在0.5ml离心管中，加入10μl PCR扩增产物，1.5μl 10×酶切缓冲液(33mmol/lTris-acetate，10mmol/l MgAc，66mmol/l KAc，0.5mmol/l DTT，pH7.9)，5U AccI酶，用无菌ddH₂O将总体积补足至15μl，混匀后在37℃保温1h，在2％琼脂糖凝胶上电泳检测，与未经酶切的PCR扩增产物进行比较。若PCR反应产物中存在AccI酶切位点，则460bp的DNA片段被切成403bp和57bp二条条带，在2％琼脂糖凝胶上，可区分460bp与403bp的DNA迁移距离。

4)Sanger双脱氧链终止法测序

如步骤1)，2)所述，获得PCR扩增产物。如Sambrook等人，《分子克隆实验指南》，第2版，Cold Spring Harbor Press(Cold Spring Harbor，NY，1989)中所述的那样，用Sanger双脱氧链终止测序对该扩增产物进行测序。

5)严谨条件下的Southern印迹杂交

设计并合成二个DNA探针：1)5′-GCAAGGTATACATATATGTT-3′，2)5′-GCAAGTTATACATATATGTT-3′。用[γ-³²P]P对二个探针进行同位素标记。在控制的严谨条件(6×SSC、5X Denhardt′s试剂、0.5％SDS、100微克/毫升变性片段化鲑精DNA，48℃下进行杂交)下，使探针与步骤1)获得的样品植株总DNA进行Southern印迹杂交。
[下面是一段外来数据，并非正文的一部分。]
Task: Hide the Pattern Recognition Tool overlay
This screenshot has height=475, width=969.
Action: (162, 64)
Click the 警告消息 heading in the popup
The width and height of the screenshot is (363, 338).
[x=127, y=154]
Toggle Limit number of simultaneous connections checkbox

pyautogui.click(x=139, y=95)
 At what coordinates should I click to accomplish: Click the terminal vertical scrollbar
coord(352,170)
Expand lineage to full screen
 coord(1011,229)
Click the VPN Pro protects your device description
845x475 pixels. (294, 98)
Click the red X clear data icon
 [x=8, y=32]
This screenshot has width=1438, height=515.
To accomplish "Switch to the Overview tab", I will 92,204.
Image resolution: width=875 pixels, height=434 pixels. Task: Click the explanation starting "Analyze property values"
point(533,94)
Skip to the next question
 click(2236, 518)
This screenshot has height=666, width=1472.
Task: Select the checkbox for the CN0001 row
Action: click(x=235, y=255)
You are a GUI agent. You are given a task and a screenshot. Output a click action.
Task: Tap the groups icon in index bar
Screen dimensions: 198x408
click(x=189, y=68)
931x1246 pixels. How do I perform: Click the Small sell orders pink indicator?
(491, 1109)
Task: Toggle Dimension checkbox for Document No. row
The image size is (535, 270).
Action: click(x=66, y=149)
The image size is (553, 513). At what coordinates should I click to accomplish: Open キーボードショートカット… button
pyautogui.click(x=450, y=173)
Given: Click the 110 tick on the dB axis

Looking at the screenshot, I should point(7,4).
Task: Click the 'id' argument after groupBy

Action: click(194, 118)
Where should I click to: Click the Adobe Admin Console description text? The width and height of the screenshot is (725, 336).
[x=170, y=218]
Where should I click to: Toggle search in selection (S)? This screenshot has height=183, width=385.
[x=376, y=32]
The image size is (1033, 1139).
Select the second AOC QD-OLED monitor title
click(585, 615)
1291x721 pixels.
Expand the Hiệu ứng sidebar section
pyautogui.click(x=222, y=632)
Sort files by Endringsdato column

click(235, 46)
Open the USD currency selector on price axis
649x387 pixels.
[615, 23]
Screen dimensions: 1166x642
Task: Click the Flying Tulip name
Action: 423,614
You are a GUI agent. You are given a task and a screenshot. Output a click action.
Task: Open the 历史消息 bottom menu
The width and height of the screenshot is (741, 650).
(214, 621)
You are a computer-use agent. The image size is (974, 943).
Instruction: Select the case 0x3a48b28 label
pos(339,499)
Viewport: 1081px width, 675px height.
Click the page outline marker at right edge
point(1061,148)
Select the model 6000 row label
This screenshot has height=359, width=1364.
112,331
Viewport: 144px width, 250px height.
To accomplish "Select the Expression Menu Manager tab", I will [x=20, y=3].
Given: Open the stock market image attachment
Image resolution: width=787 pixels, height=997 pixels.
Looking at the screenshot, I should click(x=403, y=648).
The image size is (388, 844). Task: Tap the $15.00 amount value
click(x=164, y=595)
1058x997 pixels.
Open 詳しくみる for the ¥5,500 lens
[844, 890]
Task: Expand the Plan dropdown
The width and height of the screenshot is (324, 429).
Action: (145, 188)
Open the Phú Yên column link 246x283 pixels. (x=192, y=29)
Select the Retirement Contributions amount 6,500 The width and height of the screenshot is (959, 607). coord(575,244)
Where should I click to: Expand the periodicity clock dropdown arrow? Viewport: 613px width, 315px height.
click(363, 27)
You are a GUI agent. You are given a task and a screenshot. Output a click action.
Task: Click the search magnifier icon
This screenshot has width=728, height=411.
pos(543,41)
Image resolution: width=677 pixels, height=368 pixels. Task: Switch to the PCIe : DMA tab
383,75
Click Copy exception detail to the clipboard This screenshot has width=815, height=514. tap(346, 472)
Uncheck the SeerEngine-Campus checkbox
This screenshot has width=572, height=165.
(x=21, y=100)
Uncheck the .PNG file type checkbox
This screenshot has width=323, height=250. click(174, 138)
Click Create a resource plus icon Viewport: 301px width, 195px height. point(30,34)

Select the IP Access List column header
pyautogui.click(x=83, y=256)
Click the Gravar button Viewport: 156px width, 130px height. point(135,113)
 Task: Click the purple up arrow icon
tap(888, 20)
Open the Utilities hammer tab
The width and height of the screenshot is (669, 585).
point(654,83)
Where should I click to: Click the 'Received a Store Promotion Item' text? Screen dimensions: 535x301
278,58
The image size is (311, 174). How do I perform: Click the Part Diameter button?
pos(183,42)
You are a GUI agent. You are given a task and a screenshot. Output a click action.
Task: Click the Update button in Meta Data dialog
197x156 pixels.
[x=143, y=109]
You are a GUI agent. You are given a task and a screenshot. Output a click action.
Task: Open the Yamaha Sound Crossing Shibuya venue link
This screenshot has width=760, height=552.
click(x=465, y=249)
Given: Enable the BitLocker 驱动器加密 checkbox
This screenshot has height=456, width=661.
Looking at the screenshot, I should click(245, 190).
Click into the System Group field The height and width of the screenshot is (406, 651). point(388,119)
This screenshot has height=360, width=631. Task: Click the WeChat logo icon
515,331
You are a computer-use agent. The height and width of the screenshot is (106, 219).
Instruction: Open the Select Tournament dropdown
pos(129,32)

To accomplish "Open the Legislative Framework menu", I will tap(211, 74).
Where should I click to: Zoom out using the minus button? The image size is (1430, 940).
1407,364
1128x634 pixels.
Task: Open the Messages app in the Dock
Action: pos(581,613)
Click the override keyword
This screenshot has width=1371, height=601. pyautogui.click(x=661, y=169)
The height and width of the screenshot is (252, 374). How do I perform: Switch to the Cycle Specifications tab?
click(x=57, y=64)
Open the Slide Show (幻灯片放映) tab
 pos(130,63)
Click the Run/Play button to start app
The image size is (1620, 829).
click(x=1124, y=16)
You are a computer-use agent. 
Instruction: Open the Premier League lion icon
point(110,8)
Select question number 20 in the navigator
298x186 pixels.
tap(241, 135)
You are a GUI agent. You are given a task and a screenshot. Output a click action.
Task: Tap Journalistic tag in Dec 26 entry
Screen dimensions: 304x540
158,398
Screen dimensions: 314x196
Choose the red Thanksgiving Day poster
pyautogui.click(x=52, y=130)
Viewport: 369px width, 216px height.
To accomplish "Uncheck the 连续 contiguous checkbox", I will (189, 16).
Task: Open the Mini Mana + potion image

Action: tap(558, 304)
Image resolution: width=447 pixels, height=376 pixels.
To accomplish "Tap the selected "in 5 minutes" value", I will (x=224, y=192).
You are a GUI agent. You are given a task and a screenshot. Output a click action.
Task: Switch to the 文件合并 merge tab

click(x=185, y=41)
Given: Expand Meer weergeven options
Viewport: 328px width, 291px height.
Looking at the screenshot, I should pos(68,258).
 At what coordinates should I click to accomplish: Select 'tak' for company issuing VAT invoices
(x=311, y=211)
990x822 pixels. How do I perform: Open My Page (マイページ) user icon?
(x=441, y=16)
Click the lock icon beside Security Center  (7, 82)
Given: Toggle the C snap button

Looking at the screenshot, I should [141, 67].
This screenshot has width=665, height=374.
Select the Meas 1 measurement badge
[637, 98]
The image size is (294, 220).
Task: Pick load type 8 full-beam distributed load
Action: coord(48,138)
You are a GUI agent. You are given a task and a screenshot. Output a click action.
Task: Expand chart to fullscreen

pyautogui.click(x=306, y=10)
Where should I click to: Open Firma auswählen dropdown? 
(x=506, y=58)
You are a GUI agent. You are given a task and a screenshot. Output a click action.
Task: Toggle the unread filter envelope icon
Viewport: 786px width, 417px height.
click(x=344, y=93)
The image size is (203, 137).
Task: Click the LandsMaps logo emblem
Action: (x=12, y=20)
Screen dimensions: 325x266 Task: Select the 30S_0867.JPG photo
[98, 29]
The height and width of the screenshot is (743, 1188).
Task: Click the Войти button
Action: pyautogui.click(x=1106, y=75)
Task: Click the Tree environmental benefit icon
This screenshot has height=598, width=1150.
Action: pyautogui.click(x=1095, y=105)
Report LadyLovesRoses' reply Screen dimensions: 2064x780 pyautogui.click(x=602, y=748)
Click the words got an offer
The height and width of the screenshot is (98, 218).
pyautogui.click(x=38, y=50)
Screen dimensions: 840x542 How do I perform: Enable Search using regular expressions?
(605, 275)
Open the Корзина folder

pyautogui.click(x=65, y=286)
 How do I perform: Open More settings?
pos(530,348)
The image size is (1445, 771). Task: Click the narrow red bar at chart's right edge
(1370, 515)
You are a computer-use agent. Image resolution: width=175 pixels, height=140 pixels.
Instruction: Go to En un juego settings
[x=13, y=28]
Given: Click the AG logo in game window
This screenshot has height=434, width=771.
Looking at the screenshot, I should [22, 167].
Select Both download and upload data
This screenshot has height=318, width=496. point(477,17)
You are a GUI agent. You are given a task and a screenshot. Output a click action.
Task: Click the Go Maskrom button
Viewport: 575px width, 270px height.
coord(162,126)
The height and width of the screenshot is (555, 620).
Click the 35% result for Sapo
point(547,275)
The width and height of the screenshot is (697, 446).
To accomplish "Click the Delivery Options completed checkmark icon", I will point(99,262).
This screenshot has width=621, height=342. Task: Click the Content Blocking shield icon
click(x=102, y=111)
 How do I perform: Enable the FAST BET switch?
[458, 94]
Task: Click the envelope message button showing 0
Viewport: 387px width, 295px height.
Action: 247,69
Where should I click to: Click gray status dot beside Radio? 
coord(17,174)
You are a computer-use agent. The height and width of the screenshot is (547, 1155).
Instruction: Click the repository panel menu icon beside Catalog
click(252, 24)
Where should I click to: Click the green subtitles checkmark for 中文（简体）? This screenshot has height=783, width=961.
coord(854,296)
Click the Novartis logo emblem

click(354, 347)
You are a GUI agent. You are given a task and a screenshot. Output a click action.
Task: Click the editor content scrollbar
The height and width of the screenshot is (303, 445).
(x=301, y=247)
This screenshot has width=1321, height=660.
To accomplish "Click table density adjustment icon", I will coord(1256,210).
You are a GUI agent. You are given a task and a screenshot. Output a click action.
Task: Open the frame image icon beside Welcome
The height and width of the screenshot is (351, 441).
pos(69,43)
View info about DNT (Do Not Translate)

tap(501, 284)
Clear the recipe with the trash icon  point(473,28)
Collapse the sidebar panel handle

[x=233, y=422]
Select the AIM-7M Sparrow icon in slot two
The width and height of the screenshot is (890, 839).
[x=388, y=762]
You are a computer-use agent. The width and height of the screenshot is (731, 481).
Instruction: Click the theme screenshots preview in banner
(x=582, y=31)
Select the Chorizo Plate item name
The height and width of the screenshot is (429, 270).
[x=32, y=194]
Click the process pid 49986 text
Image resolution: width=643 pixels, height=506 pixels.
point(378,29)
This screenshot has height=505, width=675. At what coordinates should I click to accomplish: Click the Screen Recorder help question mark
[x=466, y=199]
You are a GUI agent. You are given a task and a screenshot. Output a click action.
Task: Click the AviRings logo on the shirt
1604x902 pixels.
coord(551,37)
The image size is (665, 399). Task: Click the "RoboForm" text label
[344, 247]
用上述不同方法对27个水稻品种的分子标记(即蜡质基因第一内含子供体+1位碱基)进行鉴定，所得结果归纳在下表1中。

实施例2直链淀粉含量的测定

从68℃烘烤2小时后的Sigma公司的直链淀粉、支链淀粉样品中，称取直链淀粉和支链淀粉各50mg，分别加入编号的容量瓶中，然后各加1ml无水乙醇，使淀粉浸润，再各加9ml 1mol/l NaOH，沸水浴10分钟，冷却后定容至100ml，充分混匀，按下列比例吸取：

容量瓶编号  0    1    2    3    4    5    6    7    8

直链淀粉(ml)0    0.1  0.2  0.3  0.4  0.5  0.6  0.7  0.8

支链淀粉(ml)2.5  2.4  2.3  2.2  2.1  2.0  1.9  1.8  1.7

AC％        0    4    8    12   16   20   24   28   32

加25ml ddH₂O，0.5ml 1mol/l HAc，0.5ml I-KI试剂，定容至50ml，充分混匀放置10分钟。同时，配置空白对照，吸225μl 1mol/lNaOH，加25ml ddH₂O，0.5ml 1mol/lHAc，0.5ml I-KI试剂，定容至50ml，以此为对照管在620nm处读取上述各管光密度值，建立标准曲线。

取成熟种子去壳、脱粒，磨成粉末，过100目筛，68℃烘烤过夜。取25mg样品干粉，加0.5ml无水乙醇、4.5ml 1mol/l NaOH，沸水浴10分钟，冷却后定容至50ml，充分混匀。取2.5ml，加25ml ddH₂O，0.5ml 1mol/l HAc，0.5ml I-KI试剂，定容至50ml，充分混匀放置10分钟，设空白对照，方法照前，测620nm光密度读数。在标准曲线上查得样品的直链淀粉含量。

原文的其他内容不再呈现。